JPA Transactions

A Transaction forms a unit of work. The Transaction manages what happens within that unit of work, and when an error occurs the Transaction can roll back any changes performed. Transactions can be managed by the users application, or can be managed by a framework (such as Spring), or can be managed by a J2EE container. These are described below.

See also :-

Locally Managed Transactions

When using a JPA implementation such as DataNucleus in a J2SE environment, the Transactions are known as Locally Managed Transactions . The users code will manage the transactions by starting, and commiting the transaction itself. With these transactions with JPA you would do something like

EntityManager em = emf.getEntityManager();
EntityTransaction tx = em.getTransaction();
try
{
    tx.begin();
    
    {users code to persist objects}
    
    tx.commit();
}
finally
{
    if (tx.isActive())
    {
        tx.rollback();
    }
}
em.close();

When you use a framework like Spring you would not need to specify the tx.begin(), tx.commit(), tx.rollback() since that would be done for you.

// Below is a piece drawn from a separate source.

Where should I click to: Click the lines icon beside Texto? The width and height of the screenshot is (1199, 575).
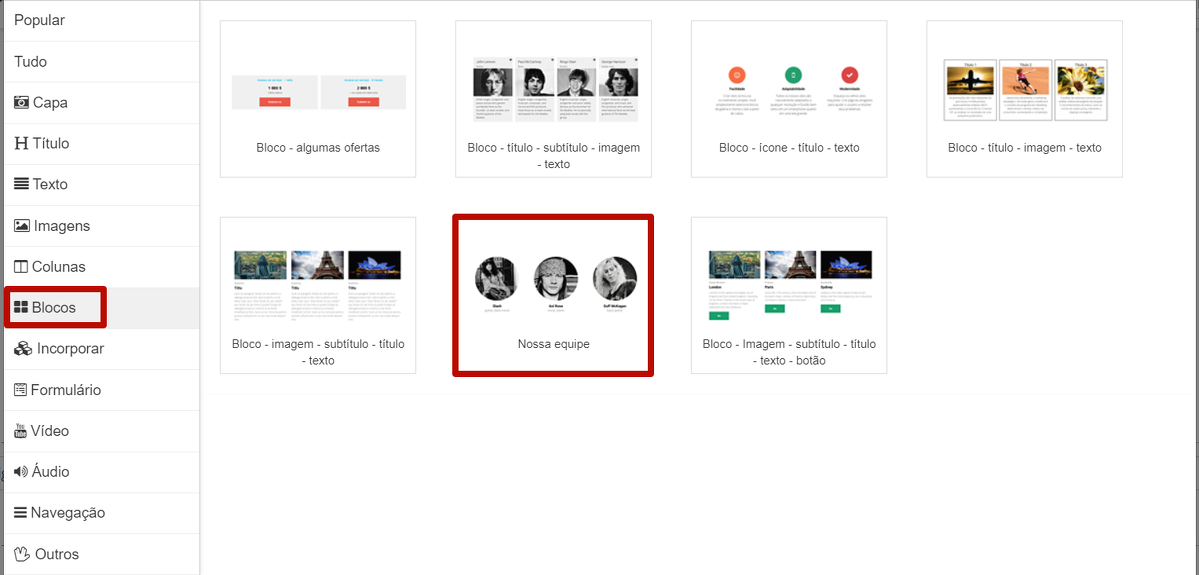21,184
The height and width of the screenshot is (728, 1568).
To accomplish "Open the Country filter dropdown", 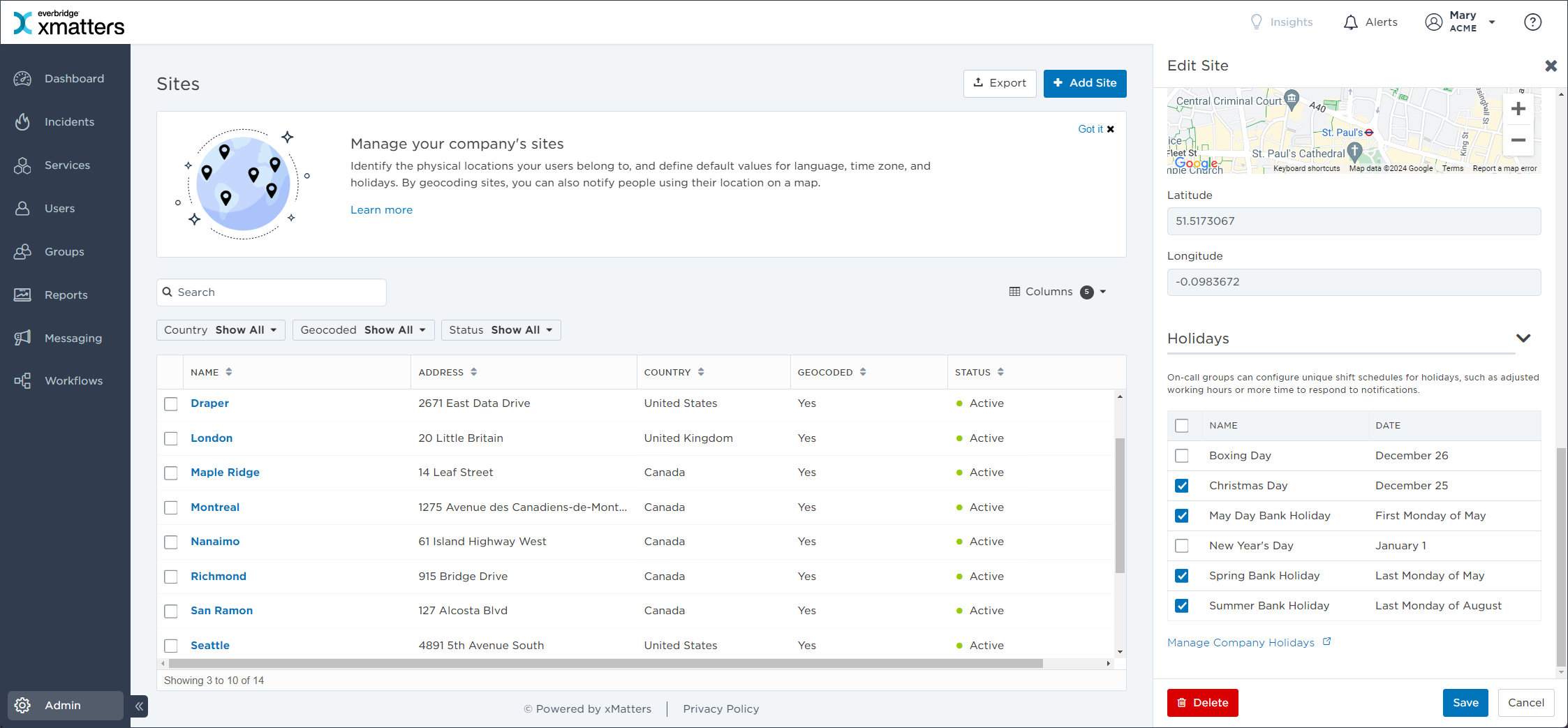I will pyautogui.click(x=221, y=330).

The basic idea with Locally Managed transactions is that you are managing the transaction start and end.



Container Managed Transactions

When using a J2EE container you are giving over control of the transactions to the container. Here you have Container Managed Transactions . In terms of your code, you would do like the previous example except that you would OMIT the tx.begin(), tx.commit(), tx.rollback() since the J2EE container will be doing this for you.